Collected data:
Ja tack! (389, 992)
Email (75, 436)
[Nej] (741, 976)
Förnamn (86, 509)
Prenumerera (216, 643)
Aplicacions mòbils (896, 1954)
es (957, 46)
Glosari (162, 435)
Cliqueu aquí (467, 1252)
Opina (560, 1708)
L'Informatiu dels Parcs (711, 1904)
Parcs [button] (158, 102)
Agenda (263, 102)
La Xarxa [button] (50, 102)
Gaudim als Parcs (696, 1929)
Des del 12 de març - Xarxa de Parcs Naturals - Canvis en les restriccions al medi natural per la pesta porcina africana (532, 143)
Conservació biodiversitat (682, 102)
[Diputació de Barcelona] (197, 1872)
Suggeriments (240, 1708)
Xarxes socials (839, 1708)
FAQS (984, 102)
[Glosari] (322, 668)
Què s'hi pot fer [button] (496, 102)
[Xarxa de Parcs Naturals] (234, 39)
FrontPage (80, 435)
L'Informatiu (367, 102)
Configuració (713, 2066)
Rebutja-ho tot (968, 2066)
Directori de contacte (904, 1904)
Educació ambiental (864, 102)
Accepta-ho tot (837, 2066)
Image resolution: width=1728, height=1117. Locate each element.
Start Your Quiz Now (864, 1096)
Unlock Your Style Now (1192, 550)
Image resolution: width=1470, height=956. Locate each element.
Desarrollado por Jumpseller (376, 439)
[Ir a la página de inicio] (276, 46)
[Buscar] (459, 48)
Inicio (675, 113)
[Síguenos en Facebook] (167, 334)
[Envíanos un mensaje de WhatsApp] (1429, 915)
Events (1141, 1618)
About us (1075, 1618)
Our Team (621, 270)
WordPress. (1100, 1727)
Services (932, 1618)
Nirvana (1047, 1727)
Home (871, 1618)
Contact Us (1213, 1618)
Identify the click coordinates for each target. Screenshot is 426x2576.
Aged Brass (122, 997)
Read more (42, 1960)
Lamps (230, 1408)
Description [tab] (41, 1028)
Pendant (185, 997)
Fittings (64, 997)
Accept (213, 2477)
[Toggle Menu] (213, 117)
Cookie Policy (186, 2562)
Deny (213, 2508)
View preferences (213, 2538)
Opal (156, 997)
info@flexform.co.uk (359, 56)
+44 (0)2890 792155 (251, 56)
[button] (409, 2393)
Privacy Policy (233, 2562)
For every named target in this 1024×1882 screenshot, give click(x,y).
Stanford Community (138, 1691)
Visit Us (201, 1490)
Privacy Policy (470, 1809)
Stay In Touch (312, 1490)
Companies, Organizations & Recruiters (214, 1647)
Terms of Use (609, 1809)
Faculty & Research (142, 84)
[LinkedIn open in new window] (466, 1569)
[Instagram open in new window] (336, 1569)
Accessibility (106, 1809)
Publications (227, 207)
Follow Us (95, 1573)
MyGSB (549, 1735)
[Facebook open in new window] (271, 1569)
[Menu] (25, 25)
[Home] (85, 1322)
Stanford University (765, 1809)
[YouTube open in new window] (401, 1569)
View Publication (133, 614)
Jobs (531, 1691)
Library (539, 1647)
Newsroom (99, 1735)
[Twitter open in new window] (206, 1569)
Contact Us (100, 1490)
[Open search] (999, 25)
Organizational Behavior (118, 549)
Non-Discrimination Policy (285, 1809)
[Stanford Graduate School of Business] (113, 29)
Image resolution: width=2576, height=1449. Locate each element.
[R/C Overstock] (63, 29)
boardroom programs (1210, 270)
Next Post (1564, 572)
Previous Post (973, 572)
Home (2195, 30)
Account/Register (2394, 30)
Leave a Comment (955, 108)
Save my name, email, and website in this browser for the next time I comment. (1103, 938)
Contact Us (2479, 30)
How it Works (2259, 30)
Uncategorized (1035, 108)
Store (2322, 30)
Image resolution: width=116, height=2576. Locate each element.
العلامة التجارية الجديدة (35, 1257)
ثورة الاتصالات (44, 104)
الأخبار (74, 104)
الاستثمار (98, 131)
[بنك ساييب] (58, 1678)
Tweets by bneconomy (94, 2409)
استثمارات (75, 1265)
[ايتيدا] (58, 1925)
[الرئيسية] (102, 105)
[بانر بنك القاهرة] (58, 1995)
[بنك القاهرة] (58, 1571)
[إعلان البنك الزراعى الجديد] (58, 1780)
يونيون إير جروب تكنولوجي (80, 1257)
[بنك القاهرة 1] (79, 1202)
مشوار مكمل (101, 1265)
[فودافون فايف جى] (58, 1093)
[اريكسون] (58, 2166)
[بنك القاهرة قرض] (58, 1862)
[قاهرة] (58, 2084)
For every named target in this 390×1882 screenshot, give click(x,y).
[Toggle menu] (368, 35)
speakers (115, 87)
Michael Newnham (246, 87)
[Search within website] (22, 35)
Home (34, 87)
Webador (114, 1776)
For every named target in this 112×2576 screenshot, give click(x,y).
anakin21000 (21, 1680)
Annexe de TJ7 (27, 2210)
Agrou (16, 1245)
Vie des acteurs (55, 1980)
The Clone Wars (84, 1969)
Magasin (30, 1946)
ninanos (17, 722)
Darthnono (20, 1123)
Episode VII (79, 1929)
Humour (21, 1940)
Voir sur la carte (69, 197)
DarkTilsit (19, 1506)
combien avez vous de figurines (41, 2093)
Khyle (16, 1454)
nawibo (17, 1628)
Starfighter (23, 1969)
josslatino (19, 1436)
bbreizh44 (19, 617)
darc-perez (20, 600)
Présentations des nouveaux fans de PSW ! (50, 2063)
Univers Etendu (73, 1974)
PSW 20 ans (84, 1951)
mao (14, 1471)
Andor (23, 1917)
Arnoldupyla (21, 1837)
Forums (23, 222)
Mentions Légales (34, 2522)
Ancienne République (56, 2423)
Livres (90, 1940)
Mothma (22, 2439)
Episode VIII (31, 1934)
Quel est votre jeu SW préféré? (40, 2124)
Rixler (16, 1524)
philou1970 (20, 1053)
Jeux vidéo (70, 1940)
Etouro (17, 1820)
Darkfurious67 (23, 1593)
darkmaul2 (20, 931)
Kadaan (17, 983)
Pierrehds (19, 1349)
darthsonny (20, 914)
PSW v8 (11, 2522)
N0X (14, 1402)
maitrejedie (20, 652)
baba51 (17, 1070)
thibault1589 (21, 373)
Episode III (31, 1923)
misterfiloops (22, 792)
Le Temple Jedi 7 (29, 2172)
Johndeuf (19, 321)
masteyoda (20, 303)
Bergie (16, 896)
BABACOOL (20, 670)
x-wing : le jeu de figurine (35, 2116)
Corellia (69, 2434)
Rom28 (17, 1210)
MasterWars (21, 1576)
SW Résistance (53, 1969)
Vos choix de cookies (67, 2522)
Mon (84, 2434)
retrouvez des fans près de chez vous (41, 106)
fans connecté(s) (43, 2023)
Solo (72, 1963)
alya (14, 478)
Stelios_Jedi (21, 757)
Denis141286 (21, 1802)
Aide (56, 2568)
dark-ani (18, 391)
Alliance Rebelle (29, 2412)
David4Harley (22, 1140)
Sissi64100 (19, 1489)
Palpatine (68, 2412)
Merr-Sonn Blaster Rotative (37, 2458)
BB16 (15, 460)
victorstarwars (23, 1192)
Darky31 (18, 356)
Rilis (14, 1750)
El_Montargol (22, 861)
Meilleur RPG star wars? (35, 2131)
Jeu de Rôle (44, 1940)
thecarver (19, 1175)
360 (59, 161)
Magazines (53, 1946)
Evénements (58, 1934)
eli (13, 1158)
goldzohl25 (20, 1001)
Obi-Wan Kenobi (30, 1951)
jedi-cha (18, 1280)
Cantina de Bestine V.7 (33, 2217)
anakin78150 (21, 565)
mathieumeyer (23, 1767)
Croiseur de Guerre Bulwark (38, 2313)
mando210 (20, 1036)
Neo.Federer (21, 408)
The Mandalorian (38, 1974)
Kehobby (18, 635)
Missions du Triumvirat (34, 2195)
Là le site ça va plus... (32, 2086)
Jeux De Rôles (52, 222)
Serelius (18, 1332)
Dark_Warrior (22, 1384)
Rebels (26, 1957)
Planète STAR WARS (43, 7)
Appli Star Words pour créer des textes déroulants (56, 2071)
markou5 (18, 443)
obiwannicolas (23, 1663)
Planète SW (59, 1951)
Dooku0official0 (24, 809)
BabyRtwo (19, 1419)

**Task instructions:** Work out how many lines of the data hold the string "Your". State only that number.

**Solution for this task:** 2